Published online by Cambridge University Press: 05 September 2012
The previous chapter presented, with moderately broad brush strokes, the decision processes people used in trying to make their vote choices in our mock presidential election. In that initial presentation of our data, we ignored, for the most part, differences between voters, differences among candidates, and (with the major exception of presenting information from the primary and general election campaigns separately) differences across campaigns. But all voters are not the same, candidates oftentimes do have very significant differences, and campaigns – even limiting consideration to presidential campaigns – come in many different flavors. More importantly, theory tells us that certain variations among decision makers (i.e., voters), alternatives (candidates), and decision contexts (campaigns) are particularly interesting to examine. Of course, that same theory guided the design of our research in the first place in that it suggested interesting experimental factors to manipulate and important individual difference variables to measure.

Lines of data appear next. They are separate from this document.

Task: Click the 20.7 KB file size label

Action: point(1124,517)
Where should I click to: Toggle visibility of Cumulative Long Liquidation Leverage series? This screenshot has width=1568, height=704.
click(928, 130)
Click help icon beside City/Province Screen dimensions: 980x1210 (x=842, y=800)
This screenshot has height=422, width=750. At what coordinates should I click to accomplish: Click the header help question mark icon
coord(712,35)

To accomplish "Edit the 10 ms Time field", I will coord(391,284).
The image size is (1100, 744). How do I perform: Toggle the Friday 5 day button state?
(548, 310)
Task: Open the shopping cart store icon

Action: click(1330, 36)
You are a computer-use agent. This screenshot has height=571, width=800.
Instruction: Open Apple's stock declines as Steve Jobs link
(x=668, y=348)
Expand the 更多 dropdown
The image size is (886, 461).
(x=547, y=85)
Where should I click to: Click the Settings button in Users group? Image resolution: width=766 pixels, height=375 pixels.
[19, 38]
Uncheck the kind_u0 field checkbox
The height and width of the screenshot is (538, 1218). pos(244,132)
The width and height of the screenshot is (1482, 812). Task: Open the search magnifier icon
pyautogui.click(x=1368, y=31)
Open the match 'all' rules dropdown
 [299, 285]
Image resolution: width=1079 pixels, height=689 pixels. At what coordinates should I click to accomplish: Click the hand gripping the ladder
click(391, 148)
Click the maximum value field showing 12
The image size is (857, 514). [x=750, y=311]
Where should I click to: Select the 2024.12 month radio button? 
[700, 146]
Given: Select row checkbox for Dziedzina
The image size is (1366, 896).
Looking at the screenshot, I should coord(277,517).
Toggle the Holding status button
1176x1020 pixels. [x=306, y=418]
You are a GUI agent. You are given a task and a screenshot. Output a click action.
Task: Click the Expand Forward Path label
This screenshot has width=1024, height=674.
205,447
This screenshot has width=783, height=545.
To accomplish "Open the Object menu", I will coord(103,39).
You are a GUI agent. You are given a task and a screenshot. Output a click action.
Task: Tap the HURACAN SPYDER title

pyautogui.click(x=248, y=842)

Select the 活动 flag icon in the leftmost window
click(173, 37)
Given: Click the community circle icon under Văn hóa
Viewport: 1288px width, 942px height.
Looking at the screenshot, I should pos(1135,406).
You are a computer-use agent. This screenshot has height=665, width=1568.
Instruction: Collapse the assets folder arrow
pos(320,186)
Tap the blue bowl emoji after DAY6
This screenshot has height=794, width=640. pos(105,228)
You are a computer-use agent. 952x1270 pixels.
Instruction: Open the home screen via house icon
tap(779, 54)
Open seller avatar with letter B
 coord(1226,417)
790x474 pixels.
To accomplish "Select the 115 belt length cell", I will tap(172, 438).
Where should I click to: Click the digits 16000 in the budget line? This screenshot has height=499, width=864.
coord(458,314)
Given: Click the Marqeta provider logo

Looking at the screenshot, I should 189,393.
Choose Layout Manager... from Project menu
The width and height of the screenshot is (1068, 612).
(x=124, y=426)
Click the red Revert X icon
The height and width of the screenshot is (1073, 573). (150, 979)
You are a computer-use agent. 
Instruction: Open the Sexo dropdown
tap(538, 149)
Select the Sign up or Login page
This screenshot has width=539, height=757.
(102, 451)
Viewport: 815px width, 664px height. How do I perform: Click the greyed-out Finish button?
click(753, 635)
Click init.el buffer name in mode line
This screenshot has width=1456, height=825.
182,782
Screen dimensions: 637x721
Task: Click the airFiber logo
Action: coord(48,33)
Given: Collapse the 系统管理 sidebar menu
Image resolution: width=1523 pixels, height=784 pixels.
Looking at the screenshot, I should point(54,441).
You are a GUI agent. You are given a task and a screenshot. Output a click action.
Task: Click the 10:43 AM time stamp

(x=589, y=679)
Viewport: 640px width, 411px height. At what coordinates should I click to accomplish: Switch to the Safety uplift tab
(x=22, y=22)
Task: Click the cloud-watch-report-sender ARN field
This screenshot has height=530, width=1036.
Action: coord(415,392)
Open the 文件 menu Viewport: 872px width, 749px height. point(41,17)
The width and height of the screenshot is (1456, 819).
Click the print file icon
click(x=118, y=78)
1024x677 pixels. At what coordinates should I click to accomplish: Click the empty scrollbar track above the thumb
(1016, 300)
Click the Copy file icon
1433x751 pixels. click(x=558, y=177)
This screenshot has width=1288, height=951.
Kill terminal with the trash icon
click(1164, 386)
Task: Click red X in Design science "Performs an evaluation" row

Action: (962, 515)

In this chapter and the next, we will provide much more focused explorations of our data. First we consider individual differences among decision makers. We will look in particular at three categories of individual differences: basic background demographic characteristics (including age, education, and gender), political sophistication or expertise, and two presumably long-standing political preferences – partisanship and ideology. The goal in these two chapters is still to understand information processing, decision strategies, and memory – the crucial intervening variables in our model.